Weihnachtsgeschenk an die Packers: Game-Review zu Green Bay vs. Baltimore

Weihnachten ist eigentlich erst in 4 Tagen, aber frühzeitige Bescherung gab es am Sonntag für die Green Bay Packers im Spiel gegen die Baltimore Ravens, die sich nun mit einem Record von 11:3 nolens volens als Top-Seed der NFL wiederfinden. Die Packers mit Aaron Rogers, der einen guten Tag hatte, dominierten über weite Strecken des Spiels und führten schließlich bereits 31:17.

Im 4. Quarter konnten die Ravens noch einmal nachsetzen und kamen bis an einen Touchdown heran. Auch der letzte Drive brachte sie in die Red Zone und sie scorten mit guten 40 Sekunden auf der Uhr einen weiteren Touchdown, worauf es 31:30 stand. Coach John Harbaugh machte dann das, was viele Trainer in so einer Situation versuchen: Er callte eine 2 Point-Conversion und versuchte, die Packers ins Offside zu locken, um näher an die Endzone zu kommen. Es misslang – und was folgte, war eine schwerwiegende Fehleintscheidung, die nicht nur unverständlich, sondern für solch einen erfahrenen Coach auch selten ist: Anstatt des sicheren Extra Point-Kicks, der zu einem 31:31 und einer potenziellen Overtime geführt hätte, ließ er die 2P-Conversion ausspielen.
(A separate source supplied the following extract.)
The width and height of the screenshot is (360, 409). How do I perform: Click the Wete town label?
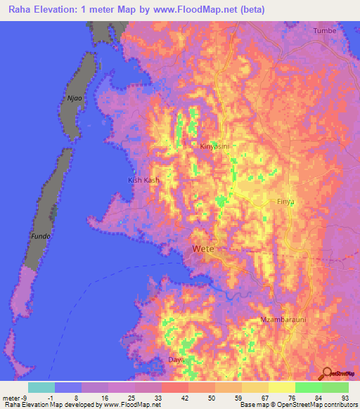(x=203, y=249)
Ein Erfolg hätte wohl den Sieg bedeutet…aber es kam anders, die Ravens scheiterten und es blieb beim 31:30 für die Packers.

Als auch der Onside Kick der Ravens misslang, war klar: Baltimore hatte Green Bay den Sieg geschenkt, das nun als bestes Team der NFL dasteht und sich langsam, aber sicher zu einem Superbowl-Kandidaten aufschwingt, obwohl über die Saison niemand so wirklich mit ihnen gerechnet hatte. (Hk)

Game-Rating:

Bewertung: 8 von 10.

Ein Kommentar

  1. Zum 1. Green Bay war aufgrund der Tiebreaker vorher schon das beste Team.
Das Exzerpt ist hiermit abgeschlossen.